Second, we're calling for a commitment to immediately cancel all unsustainable and illegitimate debts from all types of creditors, consistent with states' human rights obligations. This cancellation must be unconditional, eliminating harmful loan conditionalities that divert crucial resources from ensuring sustained fulfillment of fundamental human rights, SDGs, and climate action.

A convention for international development cooperation

International development cooperation is key for states to fulfill their duty to cooperate for the realization of rights. Official Development Assistance (ODA) remains critical for supporting countries’ development needs. However, its use has increasingly shifted away from its original purpose, often being diverted to leverage private finance, provided as loans, or used for debt-related solutions, undermining its effectiveness in addressing critical needs and inequality. 

We’re calling on Member States to establish a UN Convention on International Development Cooperation to shift the center of development cooperation away from donor clubs towards a more democratic terrain.
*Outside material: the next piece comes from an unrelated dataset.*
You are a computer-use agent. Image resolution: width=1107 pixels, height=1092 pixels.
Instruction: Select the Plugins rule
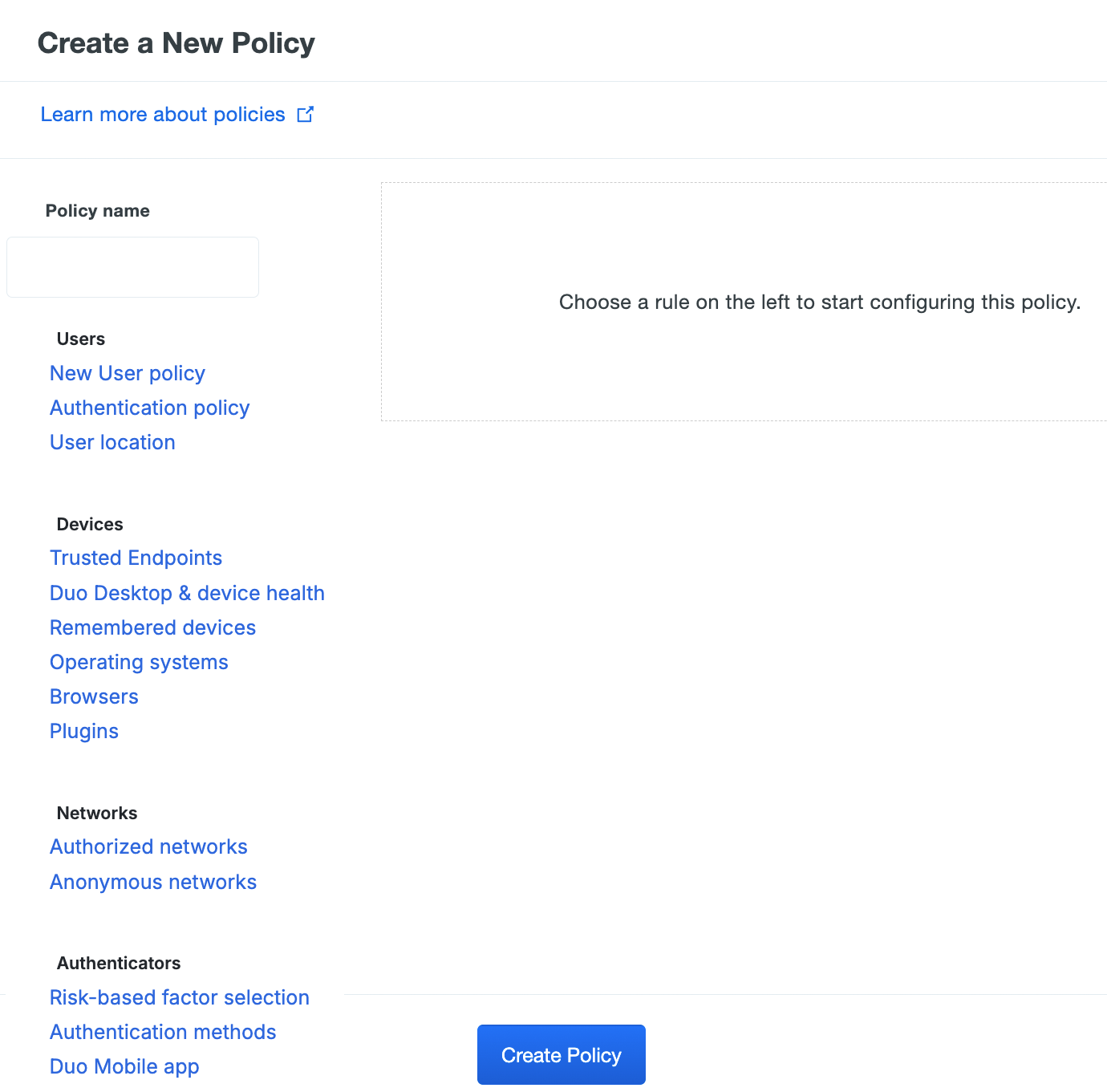(x=83, y=731)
The Convention could establish a framework to hold Global North states accountable for their unfulfilled historical commitments, recognizing the trillions in unmet aid commitments as ‘aid debt’. Most critically, it could establish a mechanism for fulfilling these obligations while ushering in democratic, rights-based, and equitable governance of development cooperation.  

What’s next?

The Multi-Stakeholder Dialogue represents just one step in a crucial process leading up to FfD4. Following the first preparatory session in July 2024 and October's dialogue, the process continues with two more preparatory sessions: one in New York City this December and another in February 2025. These meetings will build momentum toward the conference in Seville (June 30 - July 3, 2025).

We will continue working with partners, including in the coordinated space at the FFD CSO mechanism,  at each of these preparatory steps leading to Seville to push for our demands, ensuring that the outcome document reflects the urgent need for systemic reform in the global financial architecture.